→ **Source information**:
=====
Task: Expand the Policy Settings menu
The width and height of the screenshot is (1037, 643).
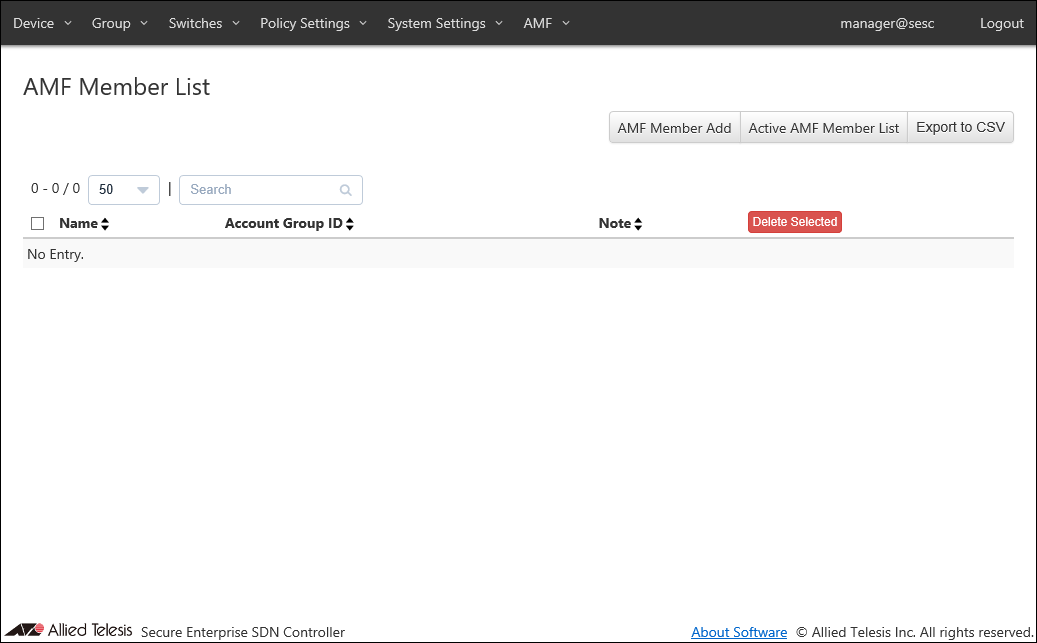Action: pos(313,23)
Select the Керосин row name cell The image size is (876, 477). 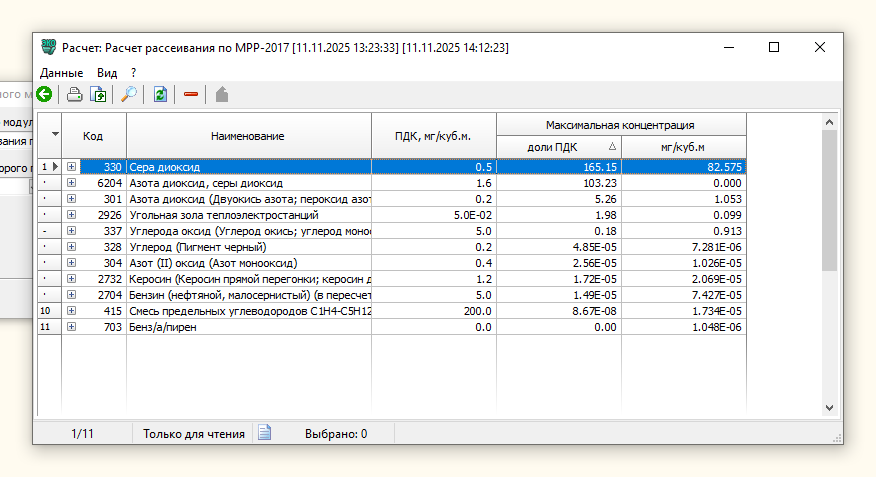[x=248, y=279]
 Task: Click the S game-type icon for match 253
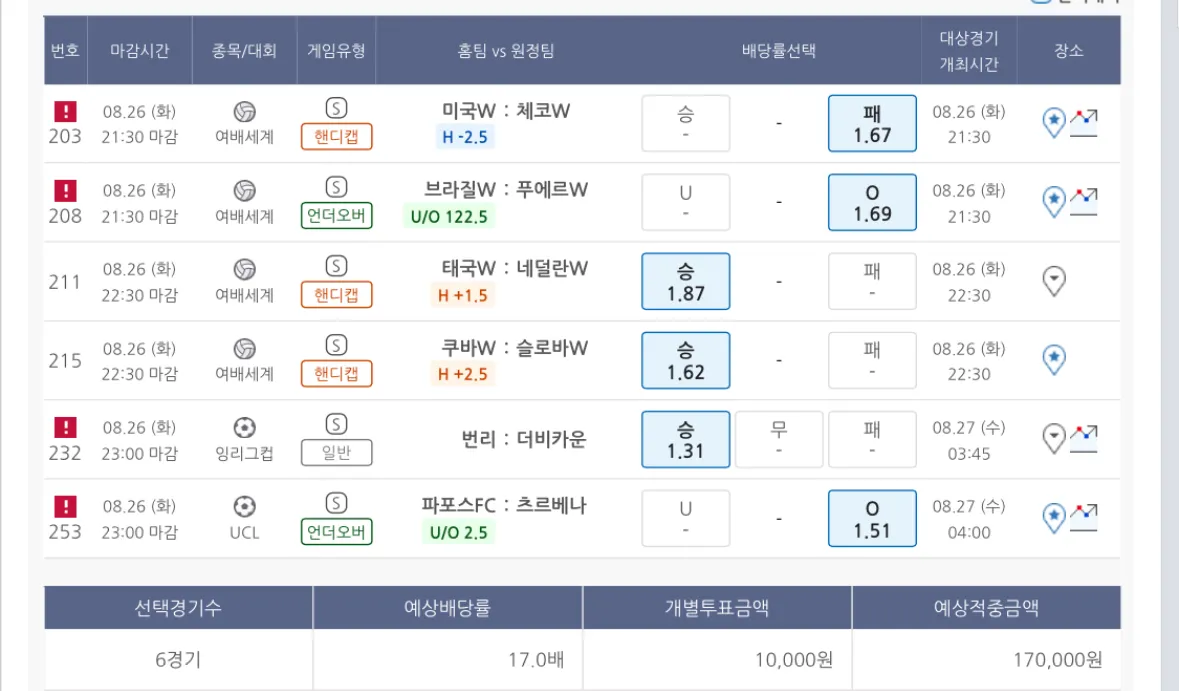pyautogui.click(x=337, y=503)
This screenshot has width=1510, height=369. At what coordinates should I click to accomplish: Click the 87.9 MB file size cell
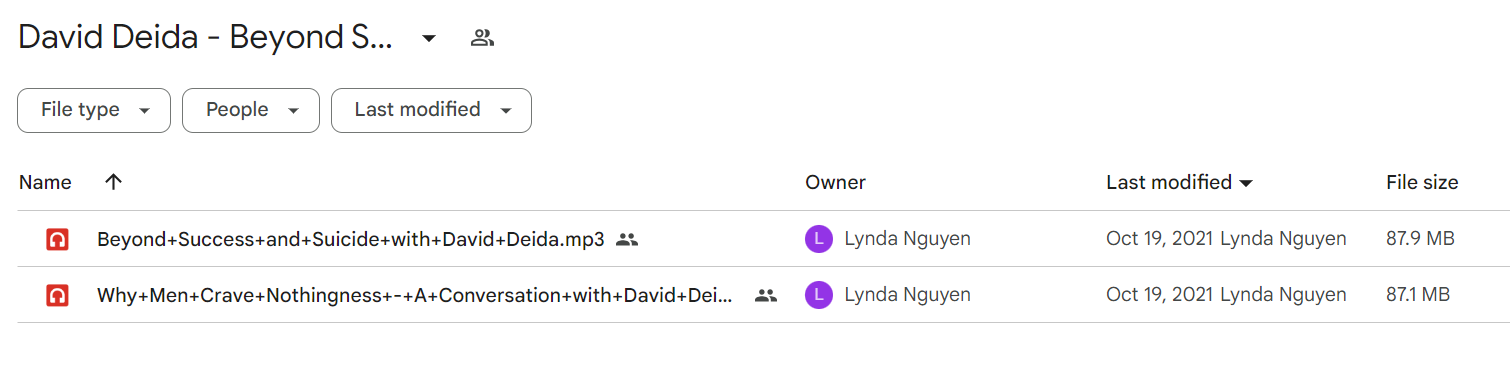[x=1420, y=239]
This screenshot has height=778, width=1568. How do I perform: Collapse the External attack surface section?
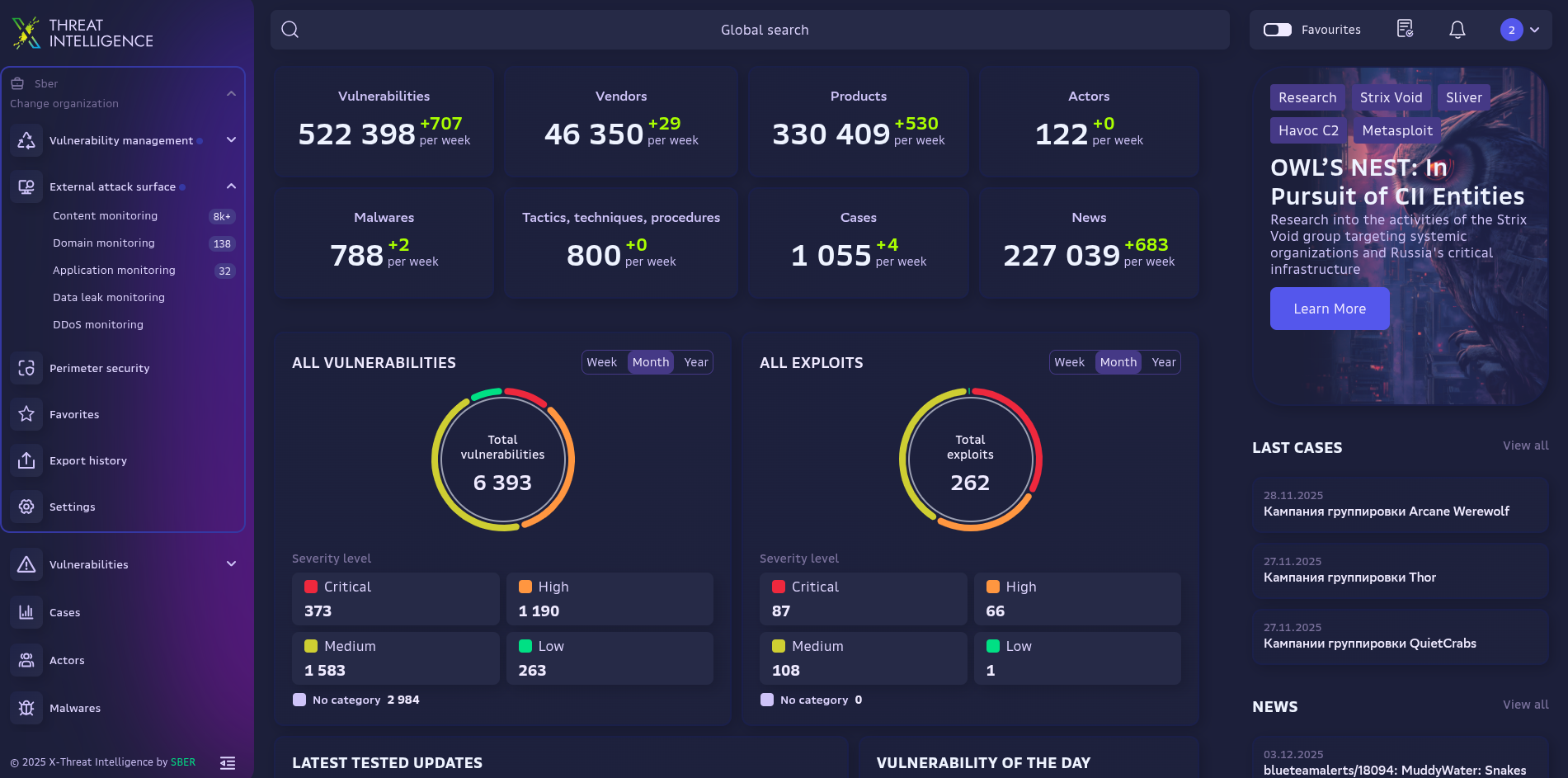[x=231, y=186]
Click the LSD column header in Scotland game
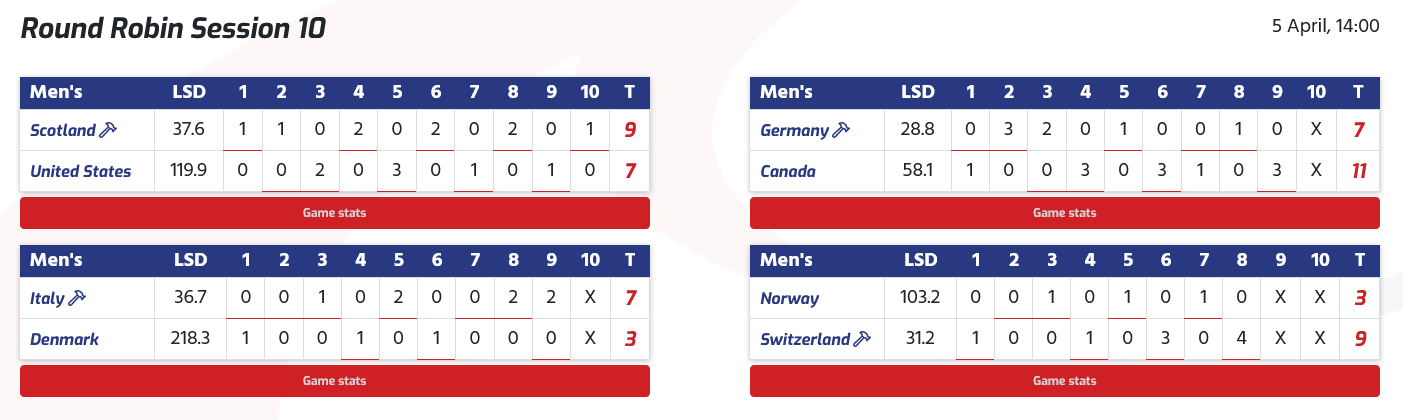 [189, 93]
=====
Only the lines from the one containing "This screenshot has height=778, width=1568." through the last line of the entries above belong in the copy; reproduce them exactly and drop every picture.

This screenshot has height=778, width=1568. How do I perform: Collapse the External attack surface section?
[x=231, y=186]
Click the LSD column header in Scotland game
 [189, 93]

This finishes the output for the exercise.